An intractable problem

    The unexpected spike in wholesale inflation to a five-month high of 6.01 per cent in May from 5.2 per cent in April, largely underpinned by high food prices, has forced an already concerned government to unleash a package of measures to curb food prices.

    It has slapped high minimum export prices on two important staples, onions and potatoes, to discourage their exports. It has advised State governments to exempt perishables such as fruits and vegetables from the purview of the state-administered APMC Act. This legislation gives near-monopoly status to traders and middlemen to procure, stock and trade food produce.

    The Food Corporation of India has been asked to offload 5 million tonnes of rice from its overflowing godowns. The Centre cannot probably go much further than these minimal steps as agriculture is largely in the domain of the States. Yet, given the persistent nature of the problem, a holistic approach involving the States is called for. Food inflation has averaged 11 per cent over the last seven years.

    Though cooling slightly in April, it rose to 9.5 per cent in May and might go up further if the South West monsoon turns out to be below par. Consumers base their expectations of future prices on the present levels of retail inflation, which again is largely determined by food prices.
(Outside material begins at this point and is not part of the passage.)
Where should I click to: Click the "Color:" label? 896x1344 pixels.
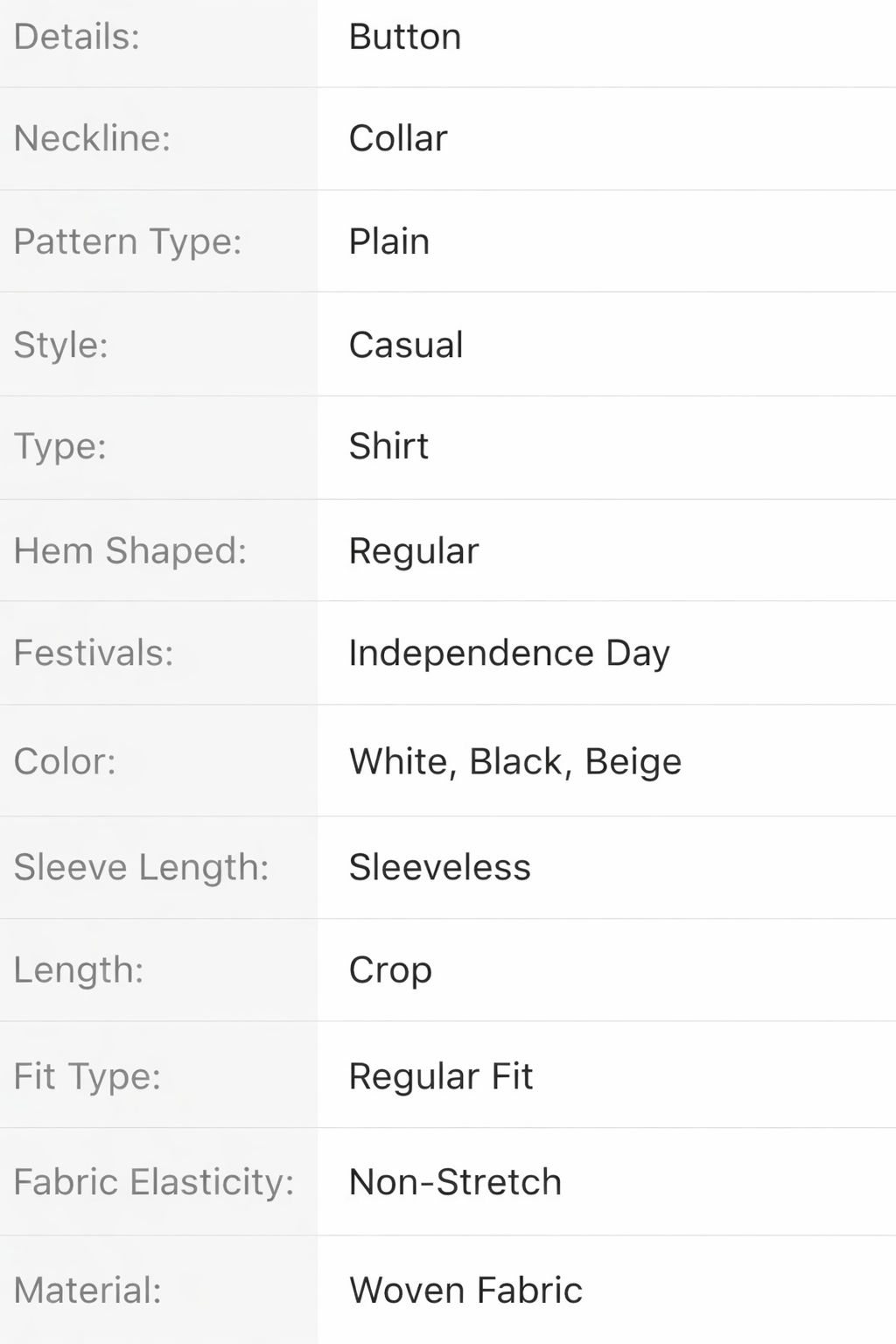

    Curbing skyrocketing food prices is imperative, not just because it means sound economics but also as a political necessity. Recent elections both at the level of the States and the Centre were fought primarily over an economic agenda in which inflation topped the list. The NDA government has to meet the very high expectations of people who have been ravaged by high food prices.

    High inflation has directly translated into reduced purchasing power, especially for the poor. This partly explains why despite a bumper harvest last year rural consumption remained weak. Going beyond the shortterm steps announced, the time has come to devise a long-term strategy to tackle food prices. The urgent need is to reduce the numerous intermediaries between farmers and consumers.

    It should be possible for farmers to fetch a higher price without pushing up the price paid by consumers. Though talked about for a long time, this has been difficult to implement because of political opposition from lobbies representing middlemen and traders.

    To minimise wastage of farm produce, especially of perishables such as vegetables and milk, it is necessary to put in place a robust system of logistics including cold chain facilities. Reforming the outmoded food management system is a subject that has gained traction recently. The phenomenon of overflowing granaries co-existing with high cereal inflation is totally unacceptable, but continues for want of the political will to reform the system.